Associated Press/Keith Srakocic
Steubenville High School football players Trenton Mays, 17, and Ma’lik Richmond,16, are accused of driving the girl from party to party one night in August and "treating her like a toy."
The Steubenville rape trial that began Wednesday has captured national attention because of the flurry of social media posts that followed the alleged assault — including a picture of the alleged victim being held by her hands and legs.
During the trial, prosecutors will have to show the girl was too drunk to consent to having sex, and some witnesses have testified she was visibly very intoxicated that night.
At one point, the 16-year-old sat topless in the street next to a pool of her own vomit, a witness testified, according to The New York Times.
The 16-year-old was the drunkest person in the room at one of the parties, that same witness testified. Late in the night, that witness was shown a picture of the alleged victim on her hands and knees while Mays stood beside her and touched her buttocks, the witness testified, according to The Times.
Mays and Richmond are accused of raping the girl with their fingers. Mays also allegedly tried to force his penis into her mouth and later masturbated on top of her, ABC News reported.

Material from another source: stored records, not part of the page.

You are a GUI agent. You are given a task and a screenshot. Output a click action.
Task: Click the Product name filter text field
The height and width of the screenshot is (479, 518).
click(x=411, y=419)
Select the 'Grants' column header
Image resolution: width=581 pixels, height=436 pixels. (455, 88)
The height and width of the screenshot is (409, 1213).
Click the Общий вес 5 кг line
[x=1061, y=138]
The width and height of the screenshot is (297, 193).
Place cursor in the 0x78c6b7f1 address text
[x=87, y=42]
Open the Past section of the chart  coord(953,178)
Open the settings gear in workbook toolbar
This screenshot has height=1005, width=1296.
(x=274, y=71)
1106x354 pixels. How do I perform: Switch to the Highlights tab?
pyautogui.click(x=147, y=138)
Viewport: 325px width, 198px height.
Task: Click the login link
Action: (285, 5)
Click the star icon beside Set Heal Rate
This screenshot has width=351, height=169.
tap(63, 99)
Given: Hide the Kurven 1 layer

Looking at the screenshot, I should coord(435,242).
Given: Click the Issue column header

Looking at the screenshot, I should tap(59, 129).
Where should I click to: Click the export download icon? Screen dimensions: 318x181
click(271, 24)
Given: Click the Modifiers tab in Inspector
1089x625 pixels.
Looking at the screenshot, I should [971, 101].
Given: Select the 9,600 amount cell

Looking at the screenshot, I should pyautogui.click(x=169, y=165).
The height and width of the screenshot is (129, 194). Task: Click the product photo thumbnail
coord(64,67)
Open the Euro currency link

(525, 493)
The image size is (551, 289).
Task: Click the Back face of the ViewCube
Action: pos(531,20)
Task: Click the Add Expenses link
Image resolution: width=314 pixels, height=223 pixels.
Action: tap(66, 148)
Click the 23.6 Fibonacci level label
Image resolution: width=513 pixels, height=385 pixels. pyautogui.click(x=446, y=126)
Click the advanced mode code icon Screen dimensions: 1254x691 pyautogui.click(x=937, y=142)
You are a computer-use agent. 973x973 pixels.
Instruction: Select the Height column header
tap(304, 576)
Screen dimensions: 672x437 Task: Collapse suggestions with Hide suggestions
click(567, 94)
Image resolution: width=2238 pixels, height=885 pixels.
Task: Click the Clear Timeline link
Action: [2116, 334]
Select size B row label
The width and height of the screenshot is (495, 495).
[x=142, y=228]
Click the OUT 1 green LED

Pictures that circulated online show "further degradation," prosecutor Marianne Hemmeter said in court Wednesday, according to ABC News. One picture that made the rounds online showed her on her side with what looked like semen on her stomach, Hemmeter said.
The day after the alleged assault, the accuser wasn't sure exactly what happened to her. Hemmeter said she'd present evidence pieced together from various online postings that an assault occurred, Reuters reported.
"You will have to piece it together much in the way (the victim) had to piece it together," she told a judge, according to Reuters.
The defense team acknowledges the girl was drunk but argues she was still able to make decisions for herself that night, The New York Times has reported.
Defense lawyer Walter Madison also said the alleged victim rejected her friend's offer to bring her to a different party where she had friends.
“Does that sound like a person who has no idea what’s going on?” Madison said in court, according to The Times.
The pictures and online postings from the alleged assault have cast a harsh spotlight on a struggling Rust Belt town of 18,000 that glorifies its "Big Red" football team.
Only two football players have been prosecuted. But eye witness reports and social media postings suggest other football players may have taken part in the alleged assault — or stood idly by while they watched it unfold.